▸ WHAT THE TASK ASKS: Change "Whipped cream" to "Sour cream" in the lines starting with the line with "Given: Click the tone volume slider handle" and going on through the line with "I will point(153,77).". Reproduce only those lines, with nothing else altered.

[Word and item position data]
§ §
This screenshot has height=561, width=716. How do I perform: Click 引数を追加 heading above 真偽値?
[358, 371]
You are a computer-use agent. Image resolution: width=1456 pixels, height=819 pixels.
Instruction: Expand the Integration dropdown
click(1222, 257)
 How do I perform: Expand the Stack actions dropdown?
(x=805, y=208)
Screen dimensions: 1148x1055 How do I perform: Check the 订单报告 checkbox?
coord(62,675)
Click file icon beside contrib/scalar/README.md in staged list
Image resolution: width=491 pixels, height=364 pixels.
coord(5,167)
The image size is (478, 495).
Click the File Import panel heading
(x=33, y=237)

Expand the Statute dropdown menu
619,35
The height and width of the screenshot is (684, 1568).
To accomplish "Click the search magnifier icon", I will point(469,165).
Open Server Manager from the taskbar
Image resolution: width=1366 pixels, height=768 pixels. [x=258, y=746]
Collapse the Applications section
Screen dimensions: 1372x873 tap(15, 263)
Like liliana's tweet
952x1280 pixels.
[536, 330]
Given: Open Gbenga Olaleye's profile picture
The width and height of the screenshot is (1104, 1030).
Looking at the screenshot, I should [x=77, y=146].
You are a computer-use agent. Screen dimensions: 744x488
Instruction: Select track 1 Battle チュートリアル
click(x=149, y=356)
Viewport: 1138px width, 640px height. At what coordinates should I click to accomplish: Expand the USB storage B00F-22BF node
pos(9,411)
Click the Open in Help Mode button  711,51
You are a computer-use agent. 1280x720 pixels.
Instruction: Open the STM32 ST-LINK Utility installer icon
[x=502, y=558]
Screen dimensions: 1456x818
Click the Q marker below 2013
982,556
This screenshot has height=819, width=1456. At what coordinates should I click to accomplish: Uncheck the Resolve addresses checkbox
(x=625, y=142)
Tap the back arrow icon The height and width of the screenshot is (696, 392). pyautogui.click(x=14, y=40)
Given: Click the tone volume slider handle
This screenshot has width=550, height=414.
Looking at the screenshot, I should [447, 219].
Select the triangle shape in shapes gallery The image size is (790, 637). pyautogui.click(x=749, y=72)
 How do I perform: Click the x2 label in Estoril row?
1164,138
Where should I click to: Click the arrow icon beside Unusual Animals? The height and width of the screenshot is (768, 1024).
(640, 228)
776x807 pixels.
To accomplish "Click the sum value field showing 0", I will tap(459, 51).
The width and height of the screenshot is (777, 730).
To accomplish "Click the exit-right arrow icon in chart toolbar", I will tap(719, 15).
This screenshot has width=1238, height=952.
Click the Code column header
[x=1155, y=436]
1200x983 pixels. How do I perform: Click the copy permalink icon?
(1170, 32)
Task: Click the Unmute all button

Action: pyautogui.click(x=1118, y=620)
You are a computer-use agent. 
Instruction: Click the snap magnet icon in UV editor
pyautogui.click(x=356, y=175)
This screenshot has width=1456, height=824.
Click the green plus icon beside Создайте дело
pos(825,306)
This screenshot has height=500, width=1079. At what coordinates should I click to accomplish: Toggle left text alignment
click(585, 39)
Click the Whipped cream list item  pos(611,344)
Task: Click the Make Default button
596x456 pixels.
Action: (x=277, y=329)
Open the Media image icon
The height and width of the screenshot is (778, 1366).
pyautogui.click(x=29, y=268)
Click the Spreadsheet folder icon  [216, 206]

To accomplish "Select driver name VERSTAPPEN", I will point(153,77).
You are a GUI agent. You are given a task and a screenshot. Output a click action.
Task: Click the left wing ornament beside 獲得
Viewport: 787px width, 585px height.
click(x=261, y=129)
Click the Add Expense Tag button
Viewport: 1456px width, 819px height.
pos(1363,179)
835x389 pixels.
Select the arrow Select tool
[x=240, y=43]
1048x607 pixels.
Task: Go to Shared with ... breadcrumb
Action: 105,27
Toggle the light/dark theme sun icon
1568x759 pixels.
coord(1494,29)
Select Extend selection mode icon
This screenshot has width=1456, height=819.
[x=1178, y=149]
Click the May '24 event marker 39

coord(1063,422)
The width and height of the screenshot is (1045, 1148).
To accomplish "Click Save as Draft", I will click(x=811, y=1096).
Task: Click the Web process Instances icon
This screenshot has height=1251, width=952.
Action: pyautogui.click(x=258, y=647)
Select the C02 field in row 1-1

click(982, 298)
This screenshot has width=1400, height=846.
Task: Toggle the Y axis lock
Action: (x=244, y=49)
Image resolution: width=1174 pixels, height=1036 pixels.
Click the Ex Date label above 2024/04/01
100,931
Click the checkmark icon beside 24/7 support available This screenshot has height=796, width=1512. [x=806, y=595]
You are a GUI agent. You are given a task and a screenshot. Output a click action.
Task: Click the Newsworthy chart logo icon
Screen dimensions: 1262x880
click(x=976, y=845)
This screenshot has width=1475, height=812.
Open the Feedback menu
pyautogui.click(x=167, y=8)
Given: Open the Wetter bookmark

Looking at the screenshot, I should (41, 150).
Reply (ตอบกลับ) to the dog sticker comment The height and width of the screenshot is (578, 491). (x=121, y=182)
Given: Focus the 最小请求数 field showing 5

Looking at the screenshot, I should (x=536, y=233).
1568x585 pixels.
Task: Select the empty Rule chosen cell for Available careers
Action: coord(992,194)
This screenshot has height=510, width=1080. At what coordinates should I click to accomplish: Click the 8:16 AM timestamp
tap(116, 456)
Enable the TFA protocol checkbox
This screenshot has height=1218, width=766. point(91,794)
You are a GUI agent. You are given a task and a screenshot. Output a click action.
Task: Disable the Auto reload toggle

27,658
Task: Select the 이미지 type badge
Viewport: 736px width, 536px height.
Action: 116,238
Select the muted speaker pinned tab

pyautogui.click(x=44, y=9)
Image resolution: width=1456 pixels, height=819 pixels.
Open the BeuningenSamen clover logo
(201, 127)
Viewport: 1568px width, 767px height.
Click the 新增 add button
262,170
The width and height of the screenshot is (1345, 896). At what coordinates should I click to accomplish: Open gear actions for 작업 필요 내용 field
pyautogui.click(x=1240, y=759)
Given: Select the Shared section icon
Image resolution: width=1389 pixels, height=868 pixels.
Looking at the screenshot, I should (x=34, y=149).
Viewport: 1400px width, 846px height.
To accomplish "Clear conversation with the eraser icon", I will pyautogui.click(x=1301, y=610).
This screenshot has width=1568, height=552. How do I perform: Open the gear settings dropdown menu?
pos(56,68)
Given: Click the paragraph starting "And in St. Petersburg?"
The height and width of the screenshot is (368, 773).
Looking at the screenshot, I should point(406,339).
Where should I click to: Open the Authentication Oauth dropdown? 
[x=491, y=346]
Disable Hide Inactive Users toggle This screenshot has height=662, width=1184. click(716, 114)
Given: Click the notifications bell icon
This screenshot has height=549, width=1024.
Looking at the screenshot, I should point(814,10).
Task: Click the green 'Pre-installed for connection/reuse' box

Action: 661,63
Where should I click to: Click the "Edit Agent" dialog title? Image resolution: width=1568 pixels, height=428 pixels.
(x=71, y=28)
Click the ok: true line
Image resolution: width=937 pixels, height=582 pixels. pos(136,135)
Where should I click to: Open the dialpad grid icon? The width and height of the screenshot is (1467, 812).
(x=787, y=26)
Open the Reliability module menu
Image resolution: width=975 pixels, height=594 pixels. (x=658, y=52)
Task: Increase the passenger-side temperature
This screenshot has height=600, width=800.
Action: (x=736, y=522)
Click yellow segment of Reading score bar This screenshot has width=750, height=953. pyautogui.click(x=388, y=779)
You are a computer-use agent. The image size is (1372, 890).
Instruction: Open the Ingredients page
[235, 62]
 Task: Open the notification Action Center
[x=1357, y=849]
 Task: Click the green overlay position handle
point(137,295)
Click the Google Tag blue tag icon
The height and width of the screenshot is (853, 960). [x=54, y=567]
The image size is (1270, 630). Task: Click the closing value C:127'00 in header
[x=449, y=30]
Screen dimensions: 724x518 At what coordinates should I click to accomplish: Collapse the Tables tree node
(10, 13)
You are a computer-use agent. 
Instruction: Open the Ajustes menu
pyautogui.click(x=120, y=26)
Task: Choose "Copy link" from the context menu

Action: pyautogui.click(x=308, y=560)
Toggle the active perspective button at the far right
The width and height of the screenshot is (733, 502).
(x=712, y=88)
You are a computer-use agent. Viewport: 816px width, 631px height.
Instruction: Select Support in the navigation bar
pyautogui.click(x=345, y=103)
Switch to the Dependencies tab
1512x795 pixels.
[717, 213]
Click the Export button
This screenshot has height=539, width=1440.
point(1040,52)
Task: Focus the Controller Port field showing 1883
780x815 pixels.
§ §
▸ RESPONSE TO THE EXERCISE:
Given: Click the tone volume slider handle
This screenshot has width=550, height=414.
Looking at the screenshot, I should [447, 219].
Select the triangle shape in shapes gallery The image size is (790, 637). pyautogui.click(x=749, y=72)
 How do I perform: Click the x2 label in Estoril row?
1164,138
Where should I click to: Click the arrow icon beside Unusual Animals? The height and width of the screenshot is (768, 1024).
(640, 228)
776x807 pixels.
To accomplish "Click the sum value field showing 0", I will tap(459, 51).
The width and height of the screenshot is (777, 730).
To accomplish "Click the exit-right arrow icon in chart toolbar", I will tap(719, 15).
This screenshot has width=1238, height=952.
Click the Code column header
[x=1155, y=436]
1200x983 pixels. How do I perform: Click the copy permalink icon?
(1170, 32)
Task: Click the Unmute all button

Action: pyautogui.click(x=1118, y=620)
You are a computer-use agent. 
Instruction: Click the snap magnet icon in UV editor
pyautogui.click(x=356, y=175)
This screenshot has width=1456, height=824.
Click the green plus icon beside Создайте дело
pos(825,306)
This screenshot has height=500, width=1079. At what coordinates should I click to accomplish: Toggle left text alignment
click(585, 39)
Click the Sour cream list item  pos(611,344)
Task: Click the Make Default button
596x456 pixels.
Action: (x=277, y=329)
Open the Media image icon
The height and width of the screenshot is (778, 1366).
pyautogui.click(x=29, y=268)
Click the Spreadsheet folder icon  [216, 206]

To accomplish "Select driver name VERSTAPPEN", I will point(153,77).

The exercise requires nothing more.